However, Chanthy said: “Considering the economy of Cambodia as well as the world as a whole, [the rise of shipping prices] has not had a significant impact. Some products have seen their prices increase, but no production chain has been stuck or very disrupted.”
Logistics Business Association president Chea Chandara said that transport prices only started to rise in Cambodia in April, as companies were unable to offset financial losses caused by rising fuel prices.
“Even though the price of some domestic transport has been raised, it is only to break even,” he said. “There has been no profit to be made.”
Regarding the recent shortage of containers for Cambodian exports, Chandara said this problem has largely been eased and is less likely to happen in the near future.
Cambodia Rice Federation president Song Saran said that the latest increase in fuel prices has not had a significant impact on the domestic rice sector, as mills are operated by electricity, rates of which have not increased.
However, he said, the increase in fuel rates could have an impact on the cost of rice cultivation, as it would raise prices associated with the rental of machinery for ploughing and harvesting.
Saran said that domestic shipping costs have fluctuated “somewhat”, with carriers charging a 20 per cent ‘Fuel Charge’ while international shipping rates remain the same due to prices having already increased before the latest oil price hike.
Regarding the export of Cambodian milled rice to the international market, Saran said that in his view, there is “no big problem” as long as the amount of fuel still in supply remains stable.
He noted that oil has “little effect” on the cost of production of rice products, with costs for dry rice prices increasing just 13 per cent due to its use in water pumping, while producing wet rice does not require the use of fuel at all.
However, he said that if fuel prices continue to rise long-term, the impact will stand to be even greater. “We are considering how much [the increase in fuel prices] will affect [the rice sector] as the situation is changing rapidly. We do not know if the conflict in Ukraine will end sooner or later, and if oil-producing countries can increase production to supply market demand,” he said.

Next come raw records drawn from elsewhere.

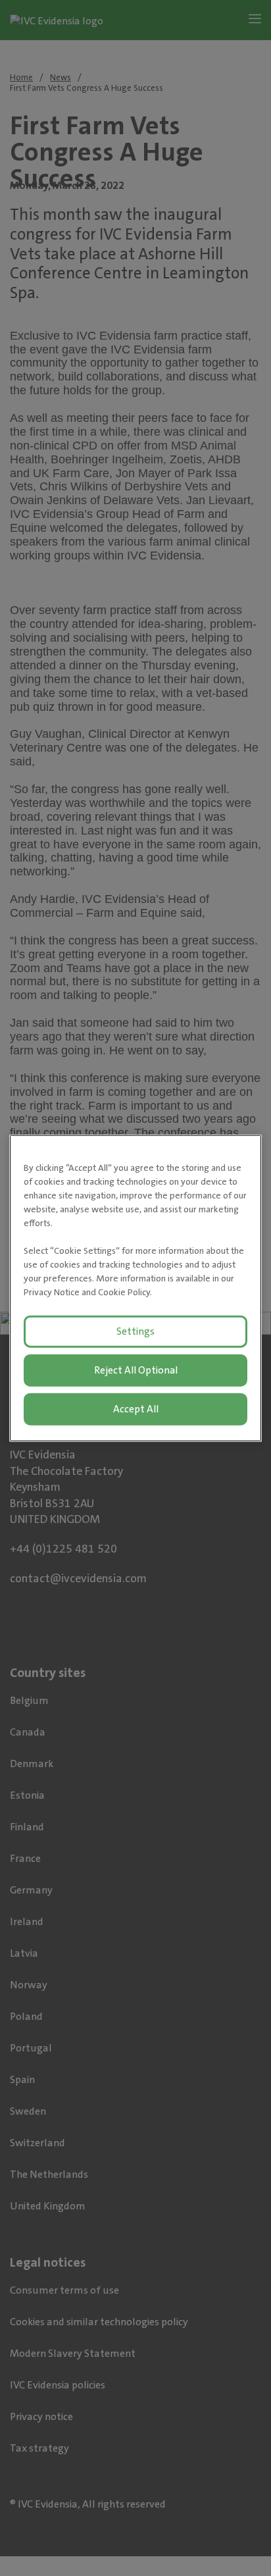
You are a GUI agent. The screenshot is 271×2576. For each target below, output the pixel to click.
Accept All (136, 1408)
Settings (135, 1331)
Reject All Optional (136, 1370)
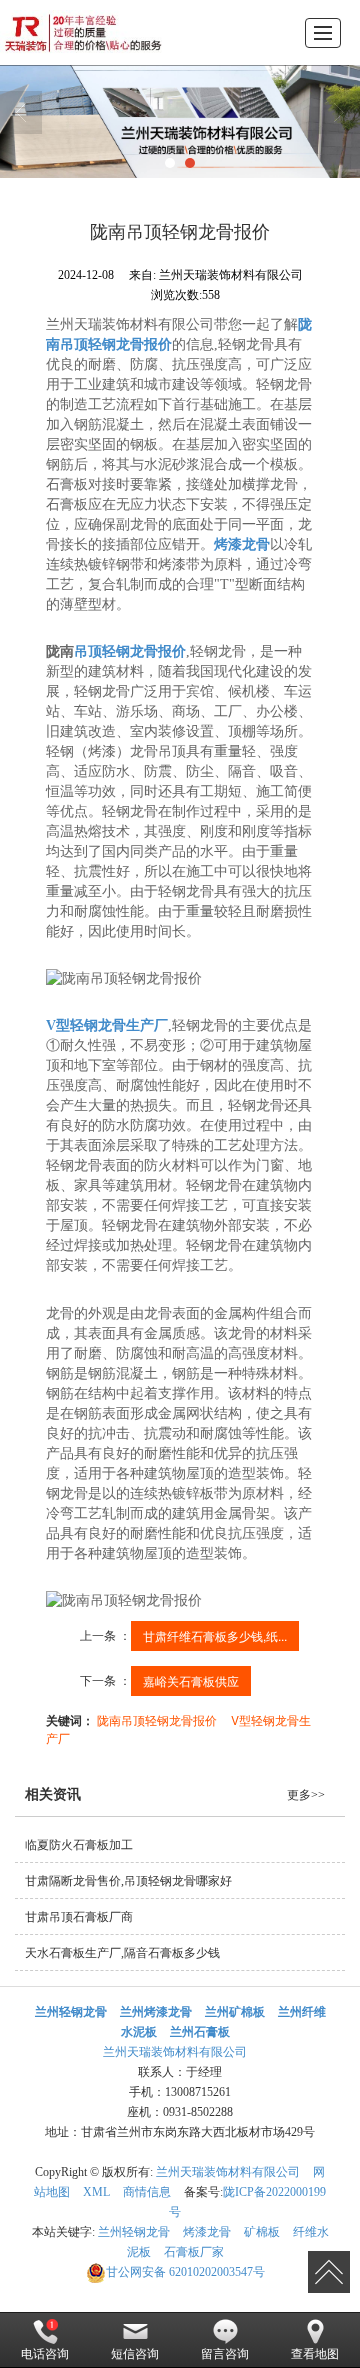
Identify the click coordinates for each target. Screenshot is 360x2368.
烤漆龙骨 (207, 2232)
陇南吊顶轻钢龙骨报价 (157, 1719)
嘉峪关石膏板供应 (191, 1680)
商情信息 (147, 2192)
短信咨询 (135, 2354)
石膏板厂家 (194, 2252)
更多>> (306, 1795)
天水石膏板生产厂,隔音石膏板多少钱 (122, 1953)
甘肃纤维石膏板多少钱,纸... (215, 1635)
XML (96, 2192)
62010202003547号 (185, 2272)
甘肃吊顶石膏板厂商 (79, 1917)
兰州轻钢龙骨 (134, 2232)
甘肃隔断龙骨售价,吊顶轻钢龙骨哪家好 (128, 1881)
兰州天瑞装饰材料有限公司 (175, 2052)
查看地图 (315, 2354)
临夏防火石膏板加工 (79, 1845)
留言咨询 (225, 2354)
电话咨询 (45, 2354)
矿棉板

“If fuel prices continue to rise, then shipping prices could rise further, but that does not mean [we should stop] shipping.”
The ministry notice shows that the current tri-monthly regular EA92 rate was calculated by adding the $0.8891 average Means of Platts Singapore (MOPS) over May 11-20, $0.1716 in taxes and associated charges ($0.0847 in customs duty, $0.0200 in additional fees and $0.0669 in special fees) and $0.20 premium – summing up to about $1.261 – plus an extra 10 per cent surcharge on top of that for a total of $1.3863 or 5,632 riel, which were then adjusted to their final values.

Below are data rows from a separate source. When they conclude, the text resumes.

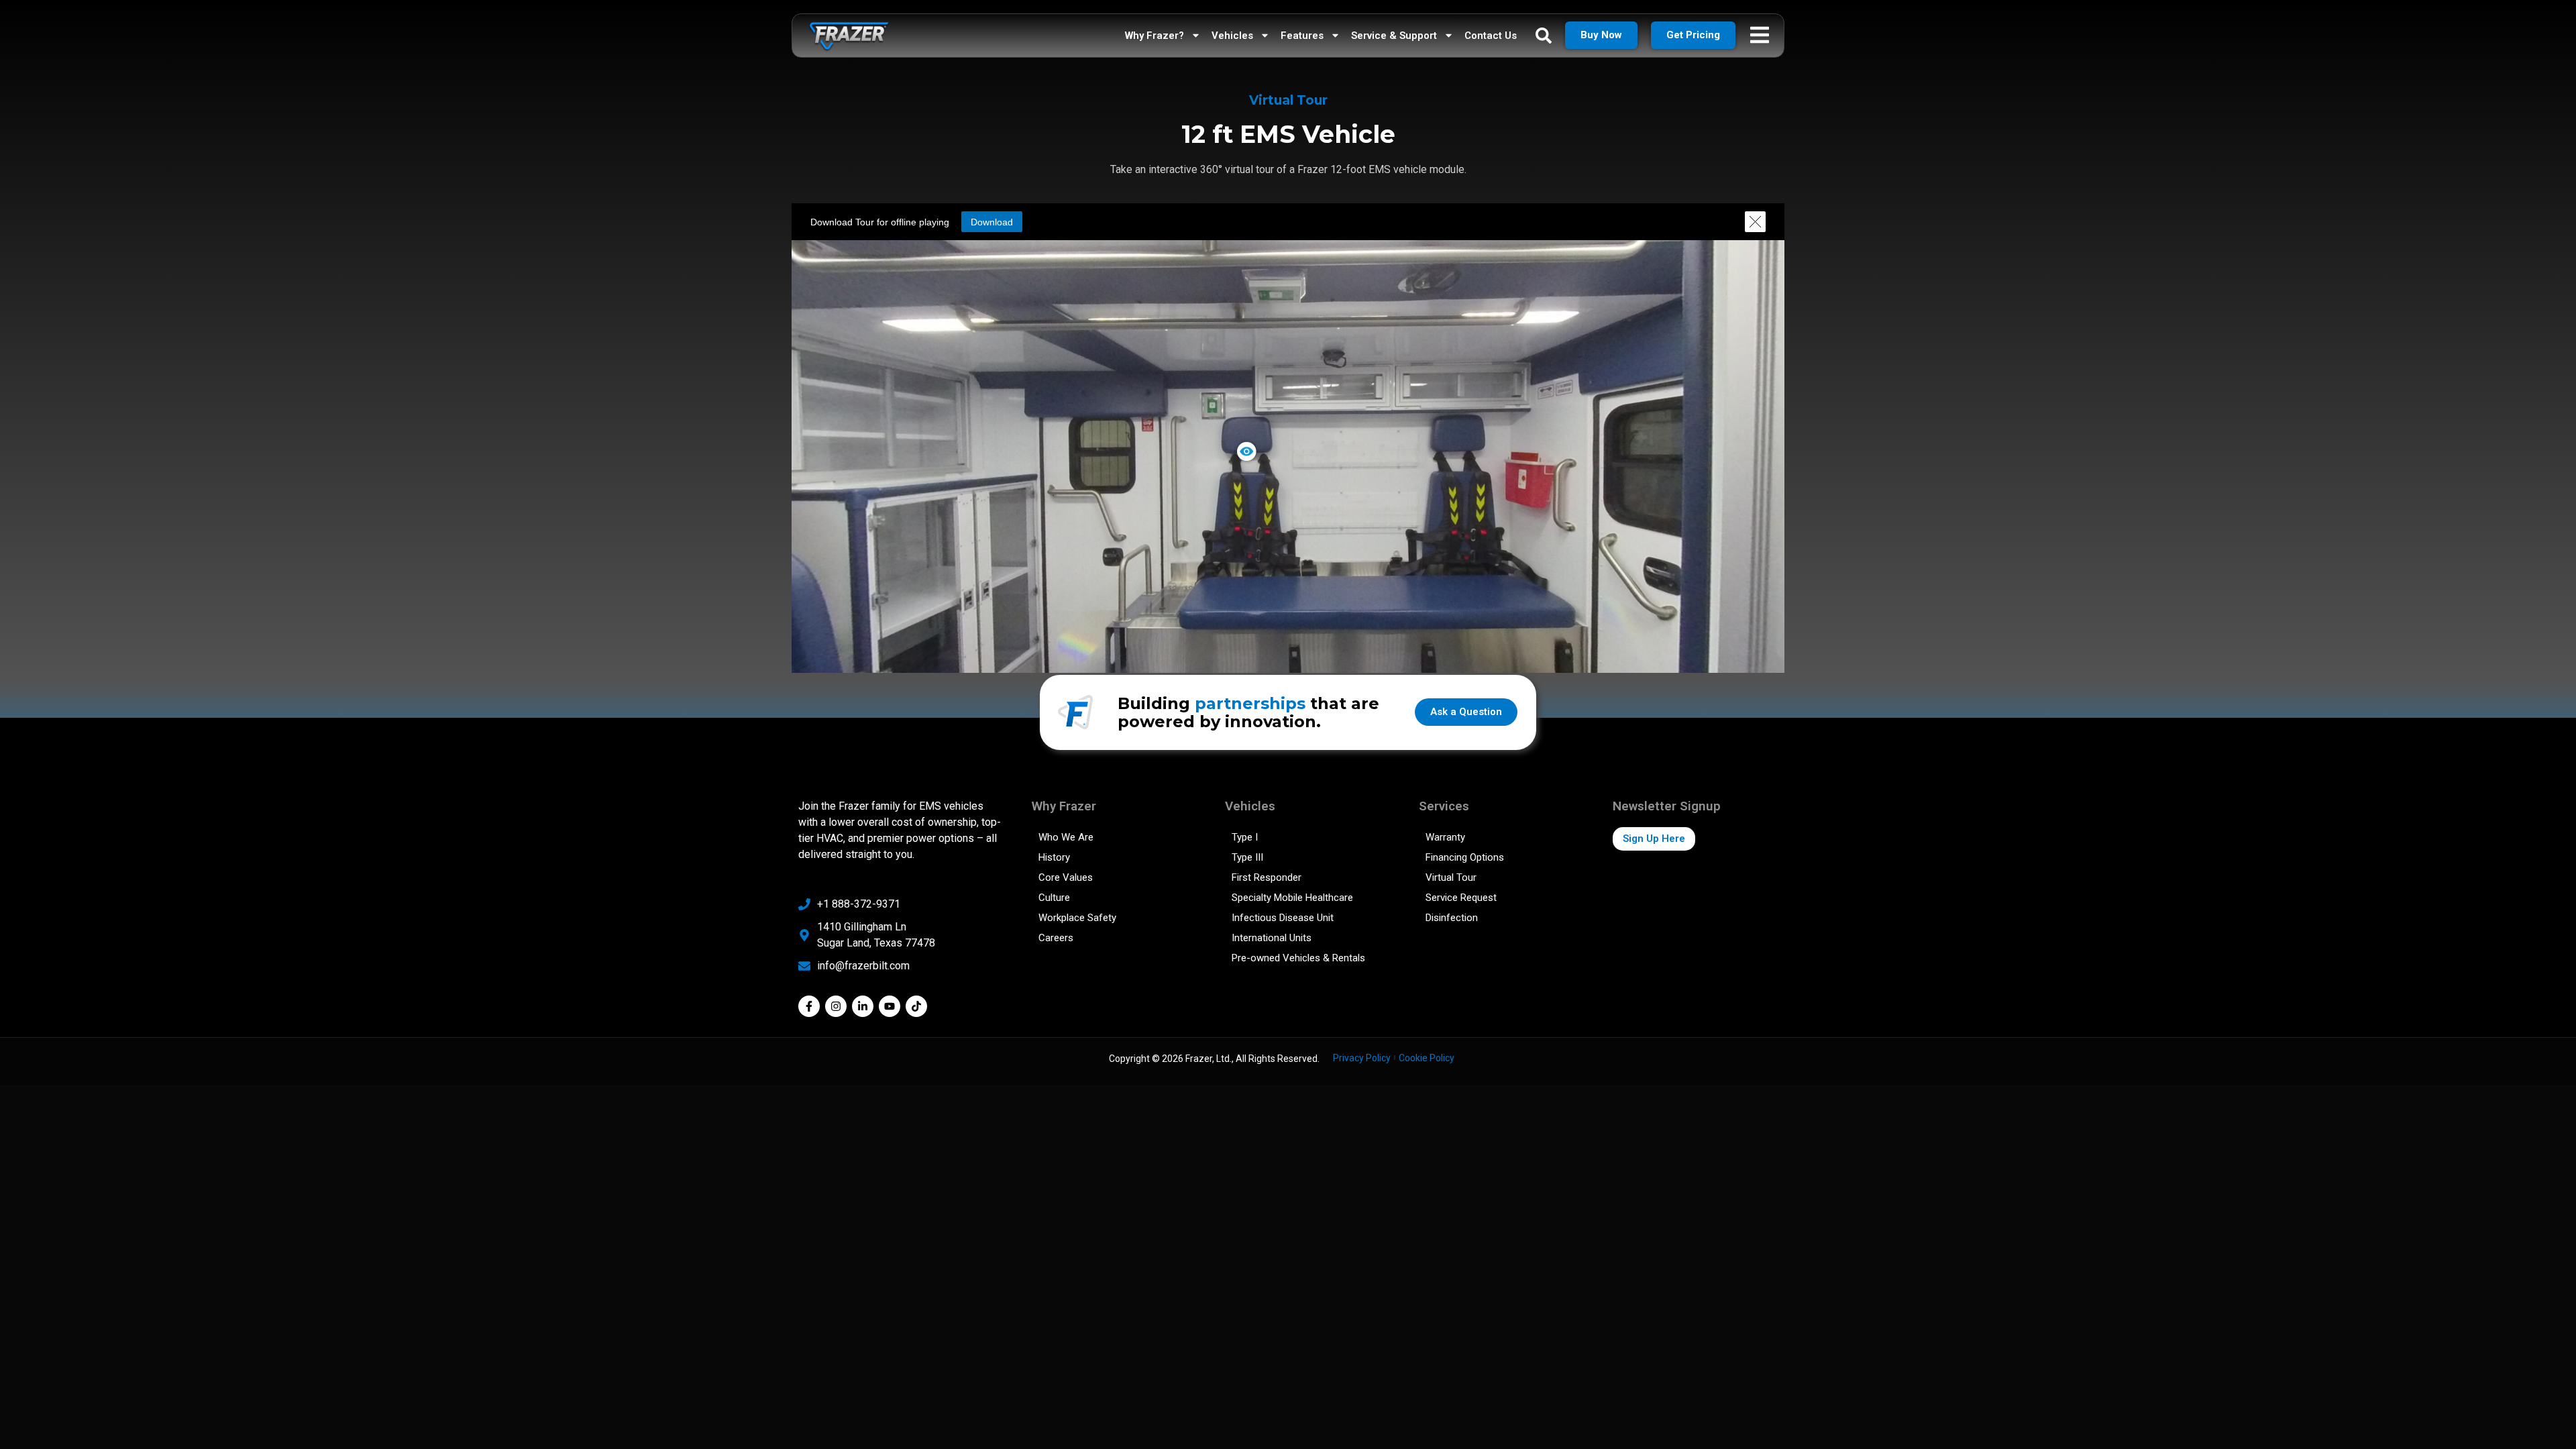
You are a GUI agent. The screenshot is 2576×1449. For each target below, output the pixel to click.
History (1054, 857)
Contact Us (1490, 36)
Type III (1247, 857)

Similarly, the diesel rate was computed from a $0.9325 mean MOPS (over the same seven working days), $0.0595 in taxes and associated charges ($0.0000 in customs duty, $0.0400 in additional fees and $0.0195 in special fees) and $0.23 premium – tallying up to around $1.222 – with a 10 per cent surcharge for a sum of $1.3472 or 5,459 riel, which were then rounded to their current values.
Taxes and associated changes were adjusted for the first time since December 16, 2020, revised down by 7.1 per cent and 19.8 per cent, respectively, for petrol and diesel.
The notice mentioned that the two current per-litre rates include a 6.5 US cent reduction approved by Prime Minister Hun Sen “to ease the people’s livelihoods”, up from 4 US cents, which had remained unchanged since July 2018.